Ainsi, lors d'une formation, il nous semble important d’adopter une approche holistique

mettant en relation divers points de vue. Ainsi il peut s'avérer profitable de prendre en compte

les pratiques adaptatives des éducateurs/enseignants dans les structures spécialisées, de leur

faire expliciter ce qu’ils perçoivent afin de faire émerger des conceptualisations-en-acte

(Vergnaud, 1996) de manière à enrichir les catégories de lecture fournies par des

nosographies médico psychologiques.

En étroite relation avec une analyse didactique fine de la situation, on peut également se livrer

à une analyse du profil des différents élèves en jeu, de ce qui se joue pour eux dans la séance.

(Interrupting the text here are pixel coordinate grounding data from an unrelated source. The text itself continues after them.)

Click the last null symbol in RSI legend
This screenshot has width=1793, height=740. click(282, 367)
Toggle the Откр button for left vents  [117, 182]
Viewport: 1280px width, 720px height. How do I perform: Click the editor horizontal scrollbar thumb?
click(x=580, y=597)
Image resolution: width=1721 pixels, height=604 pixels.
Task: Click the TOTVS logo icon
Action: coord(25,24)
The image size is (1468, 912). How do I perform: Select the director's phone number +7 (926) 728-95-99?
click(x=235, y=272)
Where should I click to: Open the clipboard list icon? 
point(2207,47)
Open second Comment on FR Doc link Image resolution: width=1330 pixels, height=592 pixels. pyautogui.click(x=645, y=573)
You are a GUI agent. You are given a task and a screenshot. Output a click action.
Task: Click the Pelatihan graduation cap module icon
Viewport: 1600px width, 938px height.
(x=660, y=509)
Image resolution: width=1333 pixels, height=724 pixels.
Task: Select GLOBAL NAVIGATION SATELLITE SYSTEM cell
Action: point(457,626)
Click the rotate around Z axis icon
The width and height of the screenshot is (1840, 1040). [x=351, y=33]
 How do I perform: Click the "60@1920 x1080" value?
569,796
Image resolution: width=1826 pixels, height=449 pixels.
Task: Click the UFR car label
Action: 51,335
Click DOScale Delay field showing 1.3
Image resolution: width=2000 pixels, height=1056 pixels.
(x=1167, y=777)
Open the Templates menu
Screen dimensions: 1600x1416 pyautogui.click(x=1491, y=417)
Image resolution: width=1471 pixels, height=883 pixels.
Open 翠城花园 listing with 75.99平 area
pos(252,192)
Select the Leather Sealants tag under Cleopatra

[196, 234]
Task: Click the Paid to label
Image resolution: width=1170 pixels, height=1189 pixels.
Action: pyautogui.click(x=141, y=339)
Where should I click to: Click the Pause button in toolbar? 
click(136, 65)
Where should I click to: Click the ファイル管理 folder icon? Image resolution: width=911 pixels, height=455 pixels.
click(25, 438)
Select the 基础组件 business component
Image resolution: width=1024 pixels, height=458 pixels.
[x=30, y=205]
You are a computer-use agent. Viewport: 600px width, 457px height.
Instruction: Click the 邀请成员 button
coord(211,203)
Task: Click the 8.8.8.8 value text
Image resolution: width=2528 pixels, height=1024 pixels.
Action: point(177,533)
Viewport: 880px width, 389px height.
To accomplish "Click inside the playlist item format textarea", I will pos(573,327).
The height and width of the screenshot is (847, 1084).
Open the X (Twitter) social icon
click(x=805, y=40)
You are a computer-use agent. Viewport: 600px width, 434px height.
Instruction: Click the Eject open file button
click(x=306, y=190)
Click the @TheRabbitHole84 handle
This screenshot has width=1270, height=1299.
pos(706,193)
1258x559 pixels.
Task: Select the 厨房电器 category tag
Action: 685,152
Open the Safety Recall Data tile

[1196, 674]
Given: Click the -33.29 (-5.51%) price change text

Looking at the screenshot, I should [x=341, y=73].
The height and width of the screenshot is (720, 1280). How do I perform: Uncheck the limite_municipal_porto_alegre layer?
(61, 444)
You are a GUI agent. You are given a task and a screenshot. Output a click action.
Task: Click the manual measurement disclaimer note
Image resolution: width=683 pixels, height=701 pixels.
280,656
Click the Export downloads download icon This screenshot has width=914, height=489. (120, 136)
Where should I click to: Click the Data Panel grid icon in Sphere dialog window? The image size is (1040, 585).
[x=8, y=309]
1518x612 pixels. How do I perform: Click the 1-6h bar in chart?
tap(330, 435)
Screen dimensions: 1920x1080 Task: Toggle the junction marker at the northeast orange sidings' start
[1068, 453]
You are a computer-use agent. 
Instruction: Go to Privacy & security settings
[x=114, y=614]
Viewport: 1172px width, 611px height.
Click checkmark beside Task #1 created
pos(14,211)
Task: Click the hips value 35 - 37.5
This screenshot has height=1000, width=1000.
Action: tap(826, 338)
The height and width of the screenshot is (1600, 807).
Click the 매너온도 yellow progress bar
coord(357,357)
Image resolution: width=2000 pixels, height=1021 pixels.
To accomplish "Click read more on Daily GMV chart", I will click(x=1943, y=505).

Des études de cas comme ceux d’Yvan ou de Alex seraient particulièrement intéressantes

pour anticiper sur la gestion de la séance étudiée ici.

Enfin, pour être efficace, il nous semble important d’exemplifier ces études par des exemples

d’incidents critiques du type de celui que nous venons de présenter, incidents vécues par le

professeur ou par l’un de ses pairs.